Extracted data entries
⁂
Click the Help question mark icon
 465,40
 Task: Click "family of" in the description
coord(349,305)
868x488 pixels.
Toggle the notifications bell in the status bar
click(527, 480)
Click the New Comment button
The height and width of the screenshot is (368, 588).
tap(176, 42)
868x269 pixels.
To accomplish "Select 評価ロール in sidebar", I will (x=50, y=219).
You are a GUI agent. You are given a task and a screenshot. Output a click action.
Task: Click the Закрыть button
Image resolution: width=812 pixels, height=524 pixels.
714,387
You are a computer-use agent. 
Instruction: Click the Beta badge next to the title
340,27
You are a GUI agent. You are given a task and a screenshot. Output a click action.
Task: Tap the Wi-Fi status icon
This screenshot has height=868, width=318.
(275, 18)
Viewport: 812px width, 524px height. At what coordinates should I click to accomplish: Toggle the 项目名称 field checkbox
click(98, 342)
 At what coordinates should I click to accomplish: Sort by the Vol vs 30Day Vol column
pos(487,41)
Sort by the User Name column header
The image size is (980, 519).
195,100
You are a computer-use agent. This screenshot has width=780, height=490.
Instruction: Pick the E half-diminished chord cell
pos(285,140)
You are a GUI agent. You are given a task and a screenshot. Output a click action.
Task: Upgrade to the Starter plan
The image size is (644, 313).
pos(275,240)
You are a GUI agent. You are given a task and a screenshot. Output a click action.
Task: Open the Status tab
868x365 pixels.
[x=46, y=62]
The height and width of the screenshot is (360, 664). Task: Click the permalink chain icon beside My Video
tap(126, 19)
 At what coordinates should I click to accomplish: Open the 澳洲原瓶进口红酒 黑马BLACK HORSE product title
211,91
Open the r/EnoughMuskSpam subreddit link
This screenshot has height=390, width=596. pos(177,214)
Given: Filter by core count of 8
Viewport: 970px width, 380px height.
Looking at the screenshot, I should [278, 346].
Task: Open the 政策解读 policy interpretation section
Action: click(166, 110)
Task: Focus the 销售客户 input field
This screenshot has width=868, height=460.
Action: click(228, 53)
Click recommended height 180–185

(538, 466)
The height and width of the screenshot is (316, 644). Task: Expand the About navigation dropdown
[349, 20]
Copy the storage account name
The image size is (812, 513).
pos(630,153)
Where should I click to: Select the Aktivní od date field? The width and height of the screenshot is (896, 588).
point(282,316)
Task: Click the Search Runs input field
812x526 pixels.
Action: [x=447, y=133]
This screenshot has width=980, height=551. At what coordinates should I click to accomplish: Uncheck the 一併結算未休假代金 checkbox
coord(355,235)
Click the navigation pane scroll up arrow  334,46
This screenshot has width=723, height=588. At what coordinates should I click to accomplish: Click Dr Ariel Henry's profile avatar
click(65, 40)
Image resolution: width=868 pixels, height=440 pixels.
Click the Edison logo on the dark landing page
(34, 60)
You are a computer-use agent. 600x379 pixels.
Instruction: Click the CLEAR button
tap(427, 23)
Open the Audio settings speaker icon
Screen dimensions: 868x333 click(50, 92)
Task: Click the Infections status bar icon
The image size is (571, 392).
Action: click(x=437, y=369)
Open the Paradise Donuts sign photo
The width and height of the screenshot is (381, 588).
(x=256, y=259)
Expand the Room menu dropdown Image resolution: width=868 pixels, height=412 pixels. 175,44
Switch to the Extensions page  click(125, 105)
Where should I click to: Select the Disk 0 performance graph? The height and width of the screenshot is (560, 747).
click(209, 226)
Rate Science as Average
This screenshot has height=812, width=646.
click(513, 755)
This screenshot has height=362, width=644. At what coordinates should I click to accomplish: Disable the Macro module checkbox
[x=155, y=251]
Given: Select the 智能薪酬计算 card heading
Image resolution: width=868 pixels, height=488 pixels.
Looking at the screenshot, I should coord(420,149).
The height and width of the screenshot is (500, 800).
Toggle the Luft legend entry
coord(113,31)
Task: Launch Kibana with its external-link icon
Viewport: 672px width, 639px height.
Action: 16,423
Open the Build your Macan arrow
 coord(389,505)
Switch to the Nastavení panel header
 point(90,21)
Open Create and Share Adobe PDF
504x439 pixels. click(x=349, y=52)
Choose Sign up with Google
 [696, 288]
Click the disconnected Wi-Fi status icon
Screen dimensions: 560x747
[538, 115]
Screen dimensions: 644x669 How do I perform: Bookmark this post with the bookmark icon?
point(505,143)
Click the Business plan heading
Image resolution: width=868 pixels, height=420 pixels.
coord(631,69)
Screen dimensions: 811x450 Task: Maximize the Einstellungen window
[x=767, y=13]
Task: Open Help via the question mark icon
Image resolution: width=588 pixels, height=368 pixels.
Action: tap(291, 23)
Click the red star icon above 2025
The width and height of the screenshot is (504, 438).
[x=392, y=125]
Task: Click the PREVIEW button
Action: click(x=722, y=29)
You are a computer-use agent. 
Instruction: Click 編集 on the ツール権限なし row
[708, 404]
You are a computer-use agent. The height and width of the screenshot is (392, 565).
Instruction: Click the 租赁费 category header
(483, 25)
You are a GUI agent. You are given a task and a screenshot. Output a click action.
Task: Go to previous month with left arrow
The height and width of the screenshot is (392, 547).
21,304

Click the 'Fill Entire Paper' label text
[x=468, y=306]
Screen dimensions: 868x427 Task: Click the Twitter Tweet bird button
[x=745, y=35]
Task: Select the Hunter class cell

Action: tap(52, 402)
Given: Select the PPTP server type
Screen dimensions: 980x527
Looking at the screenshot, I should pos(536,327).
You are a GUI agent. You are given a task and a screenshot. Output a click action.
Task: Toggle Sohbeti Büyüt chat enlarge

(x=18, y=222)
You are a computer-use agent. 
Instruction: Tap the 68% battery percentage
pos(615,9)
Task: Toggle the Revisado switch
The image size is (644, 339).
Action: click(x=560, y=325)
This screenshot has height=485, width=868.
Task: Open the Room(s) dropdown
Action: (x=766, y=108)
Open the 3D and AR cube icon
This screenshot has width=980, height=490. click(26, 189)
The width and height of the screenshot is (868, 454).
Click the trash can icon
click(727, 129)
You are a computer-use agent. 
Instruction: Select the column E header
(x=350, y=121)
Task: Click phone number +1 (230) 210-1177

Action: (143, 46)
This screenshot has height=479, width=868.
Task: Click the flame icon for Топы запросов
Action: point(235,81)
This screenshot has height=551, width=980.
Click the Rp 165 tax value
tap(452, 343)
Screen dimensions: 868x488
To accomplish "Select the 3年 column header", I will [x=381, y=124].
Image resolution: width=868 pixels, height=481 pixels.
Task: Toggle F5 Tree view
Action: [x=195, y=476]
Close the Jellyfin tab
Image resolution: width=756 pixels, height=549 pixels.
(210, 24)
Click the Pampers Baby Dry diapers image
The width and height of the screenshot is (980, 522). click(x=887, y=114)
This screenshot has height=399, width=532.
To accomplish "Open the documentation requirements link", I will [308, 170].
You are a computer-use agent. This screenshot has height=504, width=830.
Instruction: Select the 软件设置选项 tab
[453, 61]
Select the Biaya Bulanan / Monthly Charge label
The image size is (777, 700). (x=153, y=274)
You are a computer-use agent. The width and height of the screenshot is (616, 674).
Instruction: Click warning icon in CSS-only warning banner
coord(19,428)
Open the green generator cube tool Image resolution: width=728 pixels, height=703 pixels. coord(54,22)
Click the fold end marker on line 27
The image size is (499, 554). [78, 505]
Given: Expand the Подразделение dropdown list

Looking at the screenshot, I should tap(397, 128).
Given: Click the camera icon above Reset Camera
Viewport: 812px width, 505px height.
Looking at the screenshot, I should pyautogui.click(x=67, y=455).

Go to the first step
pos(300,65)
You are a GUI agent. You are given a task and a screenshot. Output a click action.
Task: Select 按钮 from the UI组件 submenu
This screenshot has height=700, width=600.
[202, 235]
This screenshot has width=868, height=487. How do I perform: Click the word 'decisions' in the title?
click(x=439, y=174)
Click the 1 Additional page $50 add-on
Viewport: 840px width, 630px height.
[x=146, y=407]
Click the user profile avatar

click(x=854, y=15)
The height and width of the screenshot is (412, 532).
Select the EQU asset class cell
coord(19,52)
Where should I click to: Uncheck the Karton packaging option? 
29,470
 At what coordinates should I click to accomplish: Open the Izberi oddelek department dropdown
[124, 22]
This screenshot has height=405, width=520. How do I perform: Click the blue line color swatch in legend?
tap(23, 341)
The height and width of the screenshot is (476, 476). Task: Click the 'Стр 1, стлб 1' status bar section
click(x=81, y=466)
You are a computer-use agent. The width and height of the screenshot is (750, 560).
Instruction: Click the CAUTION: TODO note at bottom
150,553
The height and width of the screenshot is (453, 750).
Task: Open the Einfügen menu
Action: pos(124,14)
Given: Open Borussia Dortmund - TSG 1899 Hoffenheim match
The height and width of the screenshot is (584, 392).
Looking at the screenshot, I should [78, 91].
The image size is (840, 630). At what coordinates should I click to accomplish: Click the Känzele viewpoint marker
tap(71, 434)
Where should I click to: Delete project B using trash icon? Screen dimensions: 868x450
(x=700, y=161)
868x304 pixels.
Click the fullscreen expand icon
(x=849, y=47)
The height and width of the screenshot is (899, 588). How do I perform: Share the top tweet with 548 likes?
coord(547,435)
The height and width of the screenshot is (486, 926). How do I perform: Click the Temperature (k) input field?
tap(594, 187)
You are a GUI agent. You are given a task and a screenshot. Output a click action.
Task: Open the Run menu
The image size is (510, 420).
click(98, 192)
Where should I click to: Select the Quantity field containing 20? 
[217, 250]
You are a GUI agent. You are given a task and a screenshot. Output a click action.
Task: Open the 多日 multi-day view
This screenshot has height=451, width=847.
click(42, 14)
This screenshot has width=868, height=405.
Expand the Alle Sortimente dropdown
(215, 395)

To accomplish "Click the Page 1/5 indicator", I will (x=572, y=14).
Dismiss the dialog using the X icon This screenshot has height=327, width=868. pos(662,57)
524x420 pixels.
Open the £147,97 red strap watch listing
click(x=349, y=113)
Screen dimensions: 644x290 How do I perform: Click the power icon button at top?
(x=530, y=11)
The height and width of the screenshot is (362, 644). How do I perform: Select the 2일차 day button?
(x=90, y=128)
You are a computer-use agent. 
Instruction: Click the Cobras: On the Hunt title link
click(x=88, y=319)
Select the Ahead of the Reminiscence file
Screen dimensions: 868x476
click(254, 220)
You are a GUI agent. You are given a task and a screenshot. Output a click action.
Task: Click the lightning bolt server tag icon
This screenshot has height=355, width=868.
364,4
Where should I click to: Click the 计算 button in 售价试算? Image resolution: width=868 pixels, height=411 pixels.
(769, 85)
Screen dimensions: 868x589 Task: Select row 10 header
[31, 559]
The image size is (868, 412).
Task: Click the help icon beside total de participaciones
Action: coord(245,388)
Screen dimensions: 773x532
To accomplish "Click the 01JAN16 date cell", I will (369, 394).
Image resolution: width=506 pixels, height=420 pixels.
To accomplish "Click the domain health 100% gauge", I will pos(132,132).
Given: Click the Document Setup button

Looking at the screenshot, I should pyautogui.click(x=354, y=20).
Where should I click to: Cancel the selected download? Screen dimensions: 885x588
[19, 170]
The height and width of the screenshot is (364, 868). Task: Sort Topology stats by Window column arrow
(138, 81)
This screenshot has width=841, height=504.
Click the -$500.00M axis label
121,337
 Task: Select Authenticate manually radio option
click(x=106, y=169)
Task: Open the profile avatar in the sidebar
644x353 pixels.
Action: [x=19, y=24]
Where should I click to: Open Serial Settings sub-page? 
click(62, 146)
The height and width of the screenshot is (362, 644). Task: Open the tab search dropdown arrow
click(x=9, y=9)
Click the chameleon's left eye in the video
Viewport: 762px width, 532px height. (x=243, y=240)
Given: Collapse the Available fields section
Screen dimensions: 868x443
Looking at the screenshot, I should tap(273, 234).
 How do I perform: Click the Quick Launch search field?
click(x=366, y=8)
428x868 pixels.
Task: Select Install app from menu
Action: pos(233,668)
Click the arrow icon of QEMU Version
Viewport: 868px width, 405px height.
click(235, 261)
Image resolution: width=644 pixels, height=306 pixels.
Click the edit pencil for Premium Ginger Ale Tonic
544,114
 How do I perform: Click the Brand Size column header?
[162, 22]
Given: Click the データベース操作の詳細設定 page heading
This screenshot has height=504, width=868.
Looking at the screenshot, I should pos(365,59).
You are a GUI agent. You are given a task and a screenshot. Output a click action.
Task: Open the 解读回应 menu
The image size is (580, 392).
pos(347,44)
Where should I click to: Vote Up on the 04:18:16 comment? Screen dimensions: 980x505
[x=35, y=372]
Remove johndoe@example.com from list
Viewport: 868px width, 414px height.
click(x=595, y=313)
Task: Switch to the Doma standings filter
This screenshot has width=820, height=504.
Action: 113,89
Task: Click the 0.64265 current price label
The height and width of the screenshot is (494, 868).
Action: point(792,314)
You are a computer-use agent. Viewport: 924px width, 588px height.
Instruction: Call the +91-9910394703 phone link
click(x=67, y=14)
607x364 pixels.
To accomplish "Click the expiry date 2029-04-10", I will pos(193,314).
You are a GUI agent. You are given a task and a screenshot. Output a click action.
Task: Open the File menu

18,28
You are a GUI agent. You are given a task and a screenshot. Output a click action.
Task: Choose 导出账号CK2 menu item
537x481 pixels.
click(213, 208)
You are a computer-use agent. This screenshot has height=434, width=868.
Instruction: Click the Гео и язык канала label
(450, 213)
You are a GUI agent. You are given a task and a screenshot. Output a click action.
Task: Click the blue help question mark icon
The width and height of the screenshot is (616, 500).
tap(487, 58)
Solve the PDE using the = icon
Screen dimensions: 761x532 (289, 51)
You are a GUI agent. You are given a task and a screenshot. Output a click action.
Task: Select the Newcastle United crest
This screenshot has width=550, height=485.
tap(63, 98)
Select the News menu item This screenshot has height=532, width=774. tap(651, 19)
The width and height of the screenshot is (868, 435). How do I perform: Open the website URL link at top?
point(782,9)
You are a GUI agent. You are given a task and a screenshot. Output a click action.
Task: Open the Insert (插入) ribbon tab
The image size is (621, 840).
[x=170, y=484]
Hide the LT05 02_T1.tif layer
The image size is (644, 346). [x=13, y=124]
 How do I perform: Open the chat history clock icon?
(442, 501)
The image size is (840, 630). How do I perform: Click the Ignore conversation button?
⁂
Work order
Among the entries above, locate the lines containing "Viewport: 868px width, 405px height." and "Task: Open the 解读回应 menu", and transcribe exactly those two lines and all lines between.

Result
Viewport: 868px width, 405px height.
click(235, 261)
Image resolution: width=644 pixels, height=306 pixels.
Click the edit pencil for Premium Ginger Ale Tonic
544,114
 How do I perform: Click the Brand Size column header?
[162, 22]
Given: Click the データベース操作の詳細設定 page heading
This screenshot has height=504, width=868.
Looking at the screenshot, I should pos(365,59).
You are a GUI agent. You are given a task and a screenshot. Output a click action.
Task: Open the 解读回应 menu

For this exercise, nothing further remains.